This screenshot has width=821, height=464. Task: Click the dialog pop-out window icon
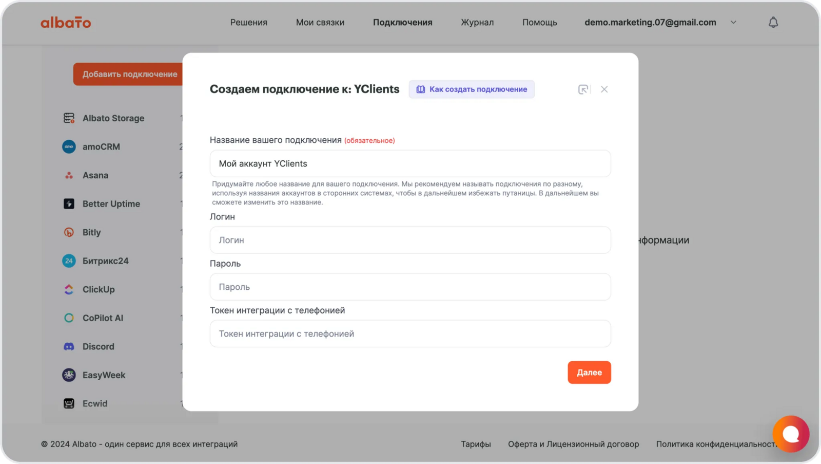583,89
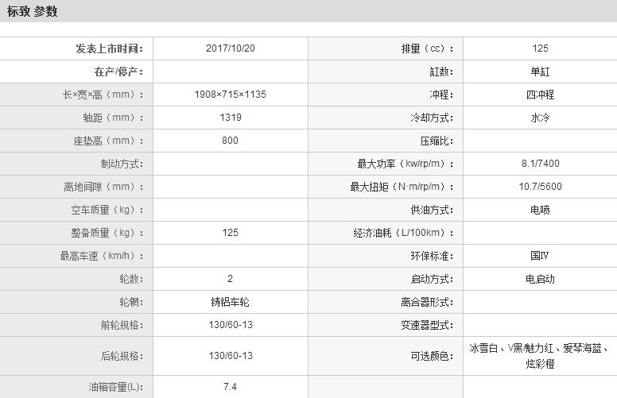Click the wheelbase value 1319
The width and height of the screenshot is (617, 398).
point(230,118)
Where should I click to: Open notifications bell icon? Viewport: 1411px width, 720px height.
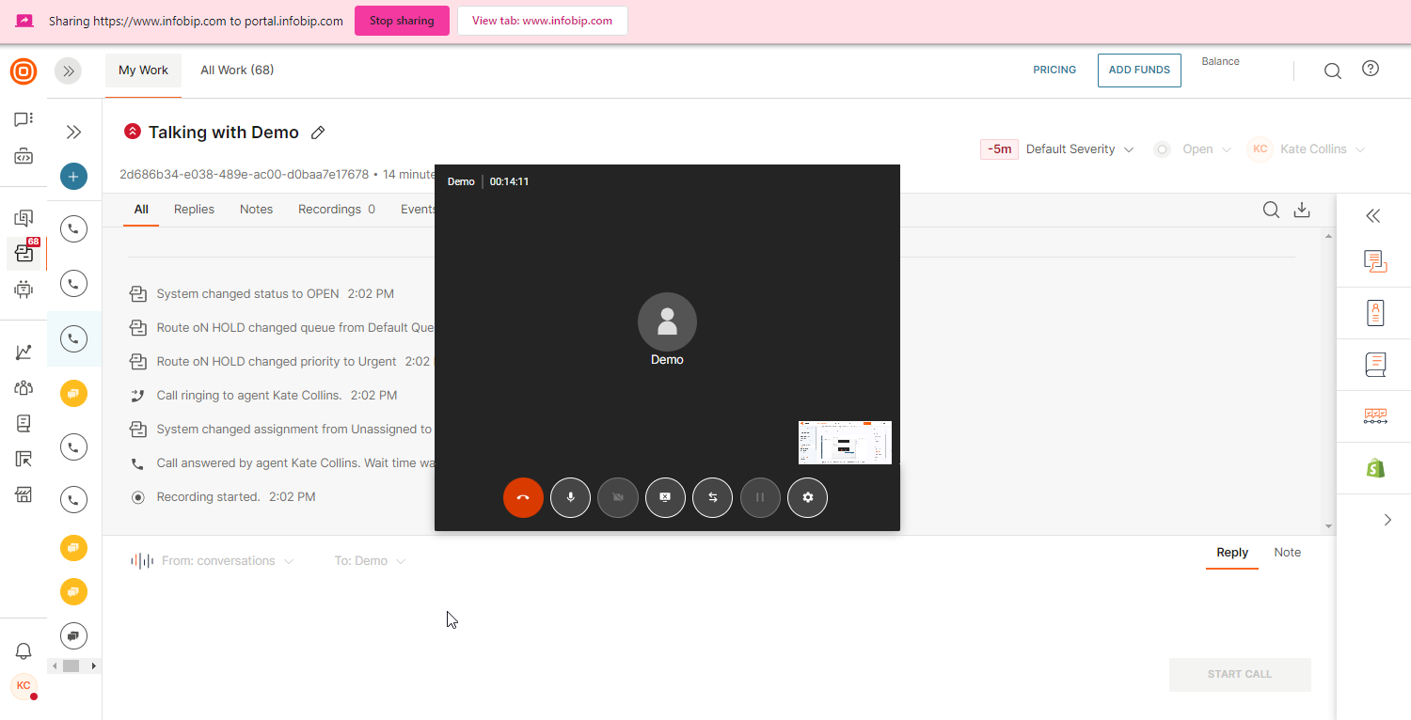(24, 650)

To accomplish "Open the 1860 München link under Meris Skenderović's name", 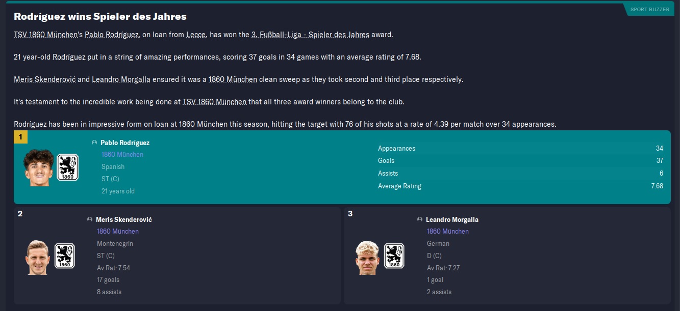I will point(118,231).
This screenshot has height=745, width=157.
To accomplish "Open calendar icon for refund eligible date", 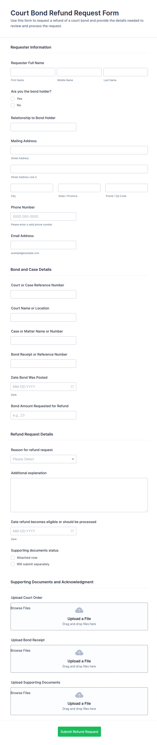I will [x=72, y=531].
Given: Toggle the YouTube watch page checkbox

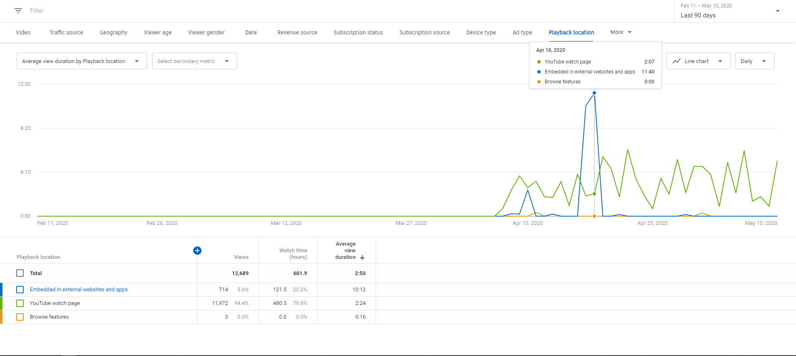Looking at the screenshot, I should point(20,303).
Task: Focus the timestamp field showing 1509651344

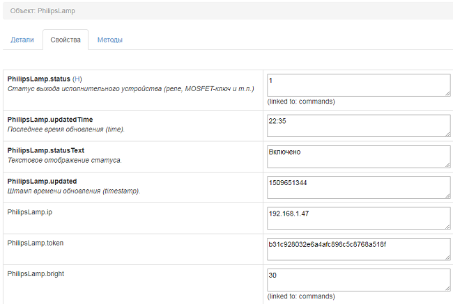Action: point(358,186)
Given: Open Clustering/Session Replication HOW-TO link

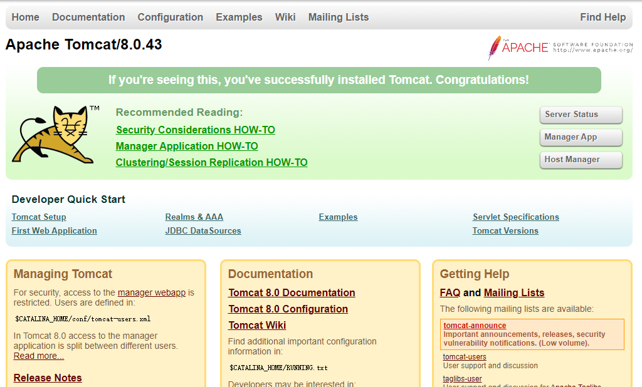Looking at the screenshot, I should 211,163.
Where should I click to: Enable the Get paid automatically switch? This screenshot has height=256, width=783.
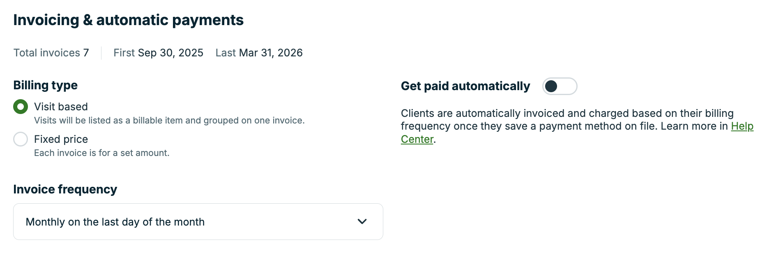(x=560, y=86)
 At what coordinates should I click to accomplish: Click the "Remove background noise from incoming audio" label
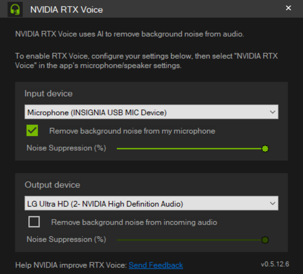(x=134, y=222)
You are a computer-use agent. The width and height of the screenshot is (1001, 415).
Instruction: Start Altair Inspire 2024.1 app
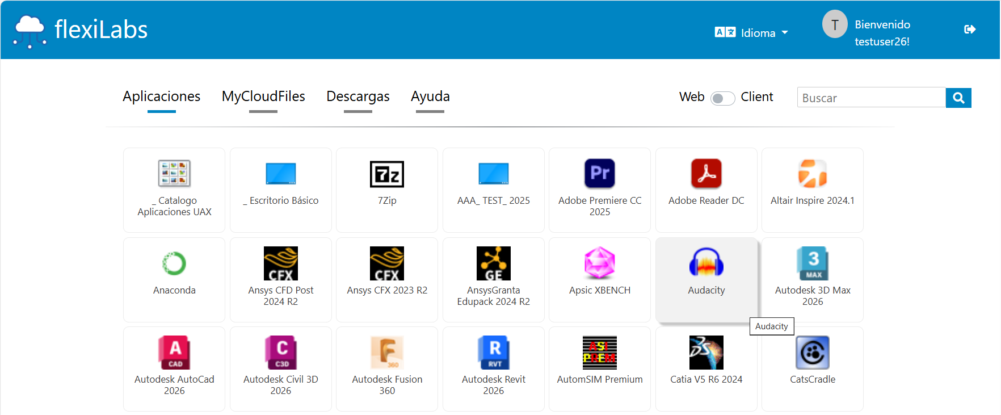coord(812,174)
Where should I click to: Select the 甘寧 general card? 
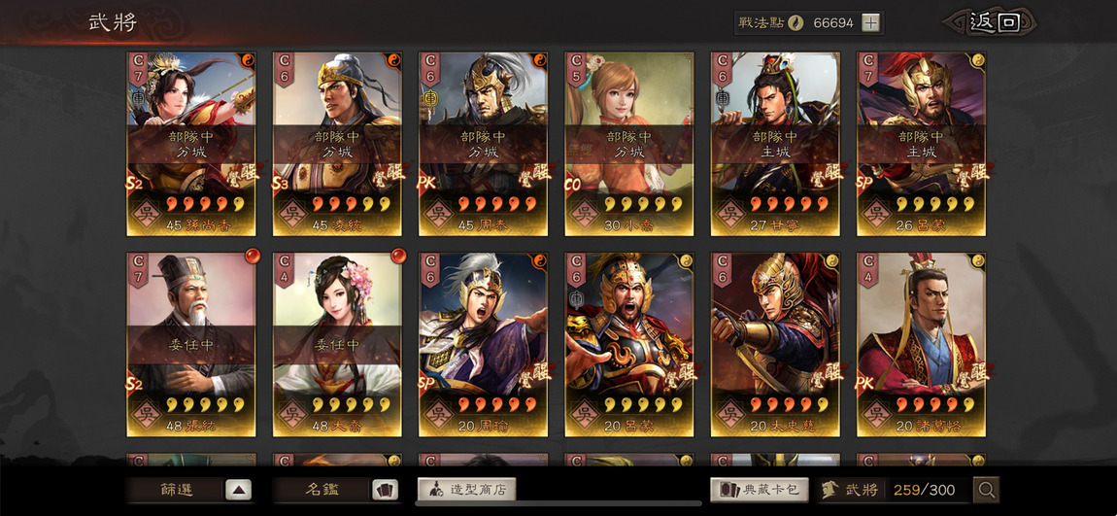pos(776,143)
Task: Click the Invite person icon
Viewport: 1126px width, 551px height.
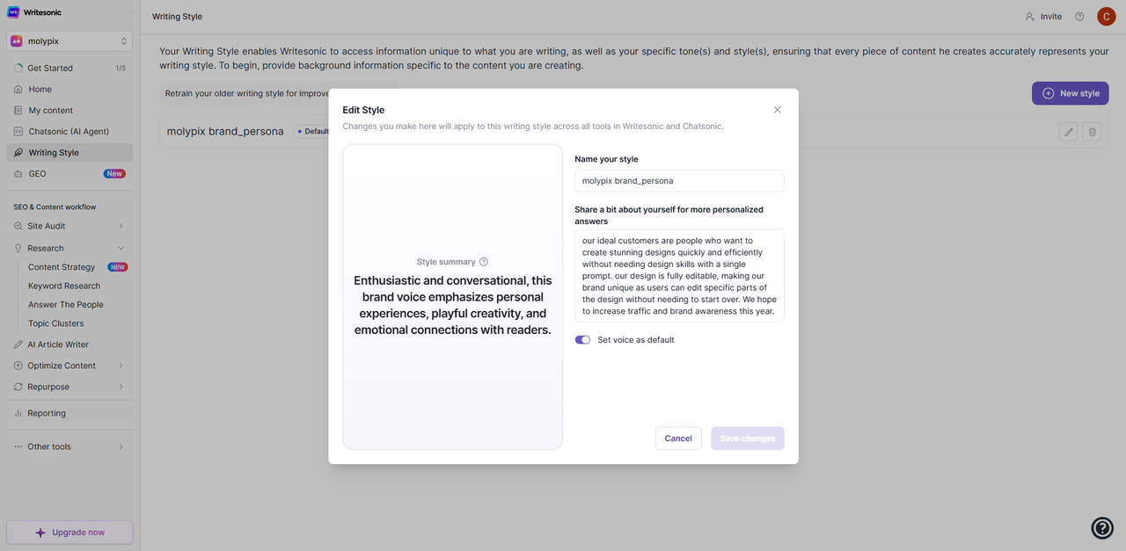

Your assignment =
What is needed is an exact repeat of the lines from the one containing "Where should I click to: Enable" through the last line of the records above, both included, with pictures left out.

Result =
Where should I click to: Enable the Get paid automatically switch? This screenshot has height=256, width=783.
(x=560, y=86)
 At what coordinates should I click to accomplish: Click the "Remove background noise from incoming audio" label
(x=134, y=222)
You are a computer-use agent. The width and height of the screenshot is (1001, 415).
Instruction: Start Altair Inspire 2024.1 app
coord(812,174)
Where should I click to: Select the 甘寧 general card? 
pos(776,143)
Task: Click the Invite person icon
Viewport: 1126px width, 551px height.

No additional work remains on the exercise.